Tips for planting annuals

In the early spring, as you get ready to plant your annuals, consider these tips.

  • Plant annuals with plenty of space to grow and reach their full size
  • Apply a slow-release fertilizer to your plants
  • Give them the correct amount of light based on the tag
  • Check your weather and climate before planting to determine when frost will hit
  • Loosen twisted or tight roots before placing them in their new home
  • Relocate annuals quickly to their new home, don’t leave them in their packing containers too long
  • Water well after you relocate them
  • A layer of organic mulch will help with water loss and will help prevent weeds from growing

Annual and perennial plants are amazing to have in the garden and will all bring beautiful greenery to your landscape. Pay attention to the growing seasons in your area and choose the flowering plants that make sense in your climate.

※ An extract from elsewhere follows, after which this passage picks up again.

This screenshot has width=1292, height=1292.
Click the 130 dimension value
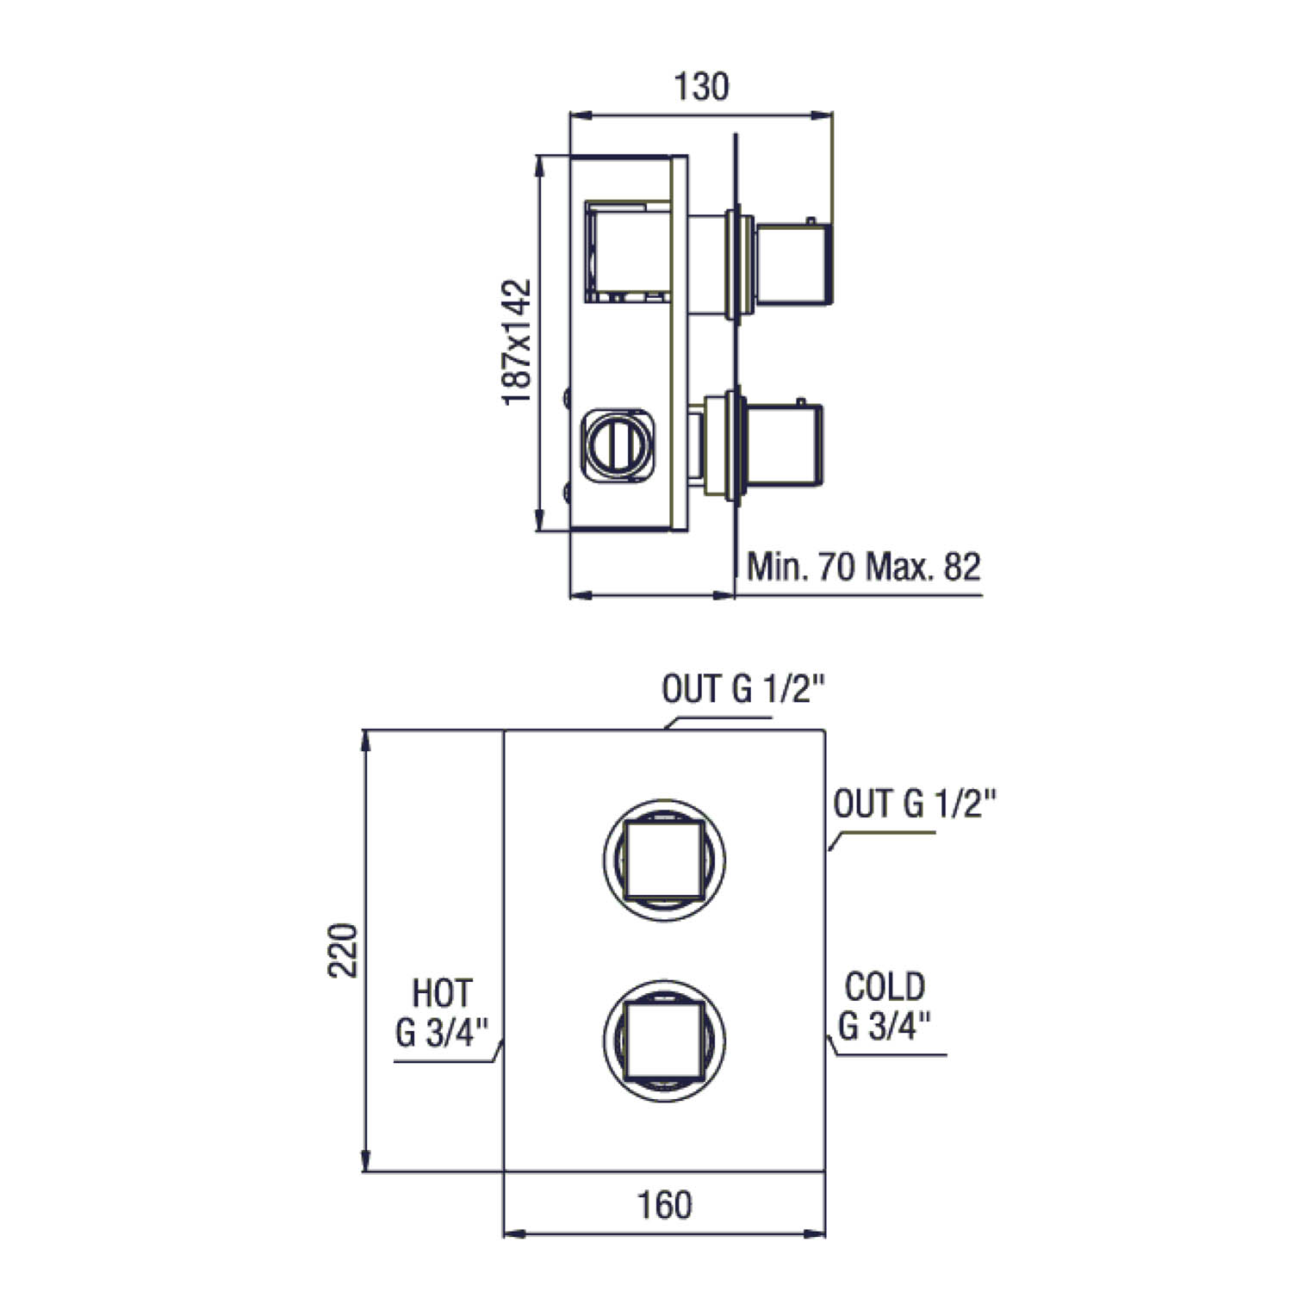pos(700,86)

comparison list between annuals and perennials

FAQs about annual plants

What is an annual plant?

An annual plant is a type of plant that completes its life cycle within one growing season and then dies. The whole process takes under one calendar year. They typically need to be replanted each year unless they are self-sowing and easily re-seed themselves.

How long do annual plants live?

Annual plants usually only live for one growing season, which can vary in length depending on the climate and weather conditions. In some cases (like cold climates), annual plants may only survive for a few months, while in other cases (like tropical climates), they may live for a full year.

How often do you need to plant annuals?

Annuals need to be replanted each year. You will need to plant annuals annually.

Can annual plants be grown in containers?

Yes, annual plants can definitely be grown in containers, such as pots, planters, or hanging baskets. Container gardening is quite a popular way to grow annuals, as it allows you to bring color and interest to small spaces or balconies.

It is important to choose containers that are appropriately sized for the plants you are growing and to provide proper care, including regular watering and fertilization. Containers dry out much faster than in-ground gardens (and have no natural nutrient input source).